With the UAE finishing third in the Asian Five Nations tournament, the team has plenty of reasons to be optimistic. But here is also lots of work ahead, too.
Foundations laid for UAE rugby
The UAE missed out on their stated aim of finishing second in the HSBC Asian Five Nations, which concluded last weekend, but third place still represented a solid starting point for a side making their debut on the international stage.
However, they have left themselves plenty of room for improvement. Their lone victory in the competition, against Kazakhstan, was certainly a rousing one. But after the euphoria washed away even the players themselves rated their performance at a six-and-a-half out of 10.
Two crushing defeats to conclude the competition, forgiven against Japan, less so against Hong Kong, left a sour aftertaste.
No one was left in doubt that much needs to be done if the UAE are to improve next year, when the competition is likely to be more competitive than ever.
With Korea, regenerated after an unexpected relegation last year, likely to replace Sri Lanka, the battle to stay in the division, let alone better their third-place finish, will be hard.
While the new board continue to plot the game's advance off the field, some specifics for the national team need to be solved in the next 11 months.
Full-time head coach
With just four official Tests per year, the national team have been able to get away with employing a part-time coach to date.
Bruce Birtwistle did a fine job of juggling his job as a business unit manager with his duties within UAE rugby.
However, the outgoing coach believes the Rugby Association would be advised to appoint a full-time successor to him, with their remit not confined to the national team.
"There is a big gap between our club rugby and this level, and you do need someone who is going to drive your development programmes on a full-time basis," Birtwistle said.
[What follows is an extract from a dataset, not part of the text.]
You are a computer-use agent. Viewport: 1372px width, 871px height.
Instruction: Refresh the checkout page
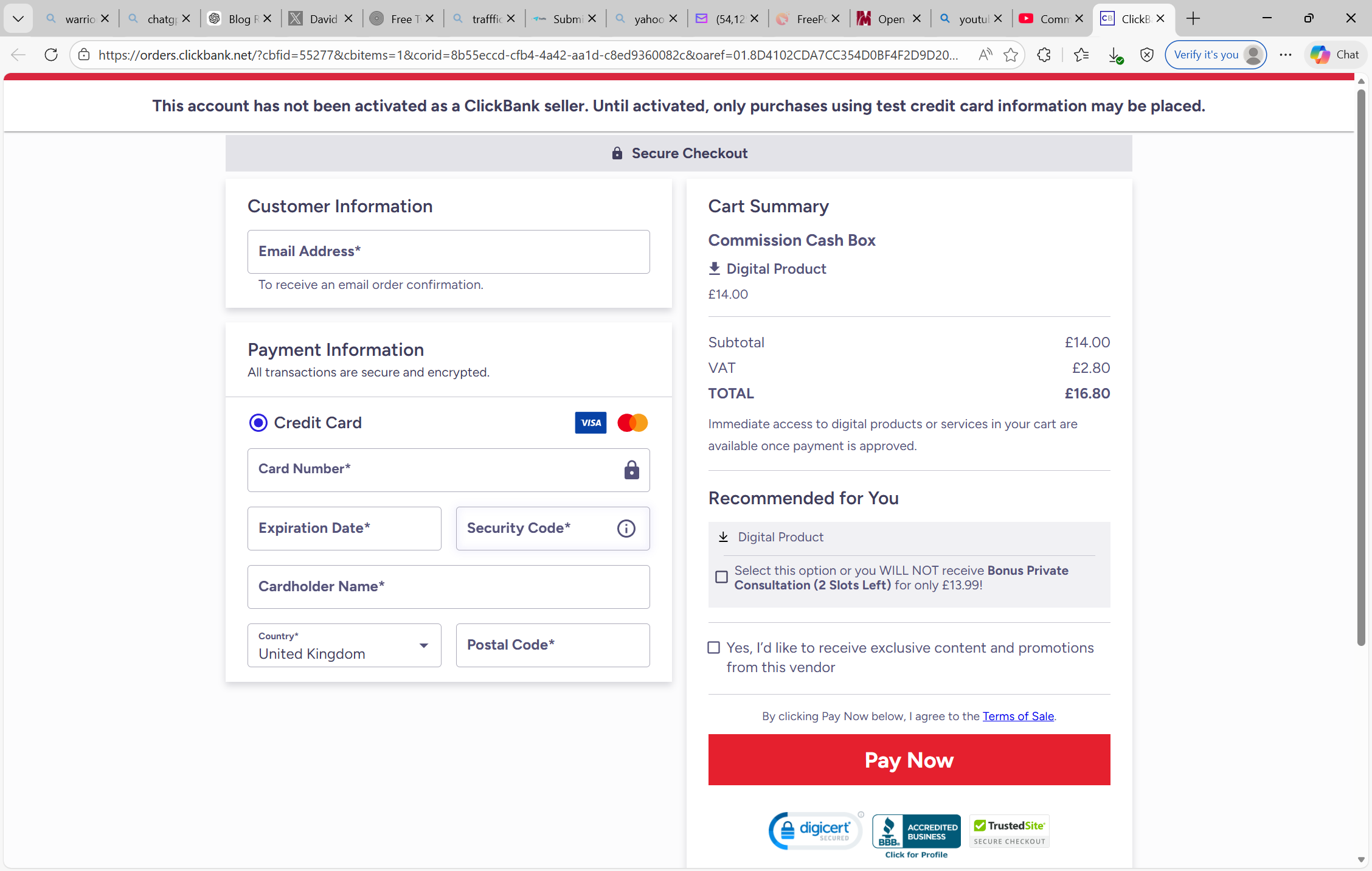tap(51, 55)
Being so heavily reliant on expatriates, who need to have lived here for three years before they are eligible to represent the country, has always meant the average age of the representative team has been unnaturally high.
Mark Gathercole, the most-capped player for the Gulf, played into his 40s, and he rarely stood out on account of his age.
The first UAE side was based on a solid contingent of thirtysomethings, too.
The likes of Mike Cox-Hill, the captain; Mike Riley, Steve Smith and Sean Hurley were among the most reliable players, but the UAE needs to be readying some long-term successors for them.
"We've got a lot of new boys this year," Cox-Hill said.
"I think we've got about 10 guys who have played about three games at this level now. With the experience that we've got from this campaign, it only bodes well for the future."
Jon Grady did an admirable job at No 10 for the UAE, bearing in mind that he is a centre.
The lack of an established fly-half has been a recurring theme for years.
In the previous two seasons, the Gulf tried to convert Luke Sinclair - a rugby league player - and Duncan Murray - who prefers inside-centre - into fly-halves. Neither was the long-term answer.
Another option was Paul Beard. He played the position for the Gulf in the past, but the Abu Dhabi-born player is now lost to the UAE, having opted to represent his adopted Qatar instead.
Happily, this is one problem which will be easy to solve.
Murray Strang, the Abu Dhabi Harlequins fly-half, qualifies soon.
As the best tactical No 10 in the Gulf, and with a strong boot, he should be immediately brought into the side, and will provide the backline with the direction they need.
Fly-halves in the UAE are like buses: you wait ages for a proper No 10 to arrive, then two come along at once. Strang's eligibility coincides with that of Andy Russell, the Dubai Dragons player, who is also an outstanding fly-half.
Two into one No 10 shirt does not go, but Russell, a multi-skilled sportsman whose day job includes teaching cricket, will be able to fit anywhere into the backline. His creativity will be a major boost, as the backs endured lean pickings in the tournament just gone.
Monsoon rains against Sri Lanka in the opening draw meant the backline were essentially redundant. The win over Kazakhstan was earned up front, while against Japan, possession was a pipedream.
When the big test came against Hong Kong, the backline were taken to school by their hosts' speedy young backs. With Russell in harness, the attack will be greatly bolstered.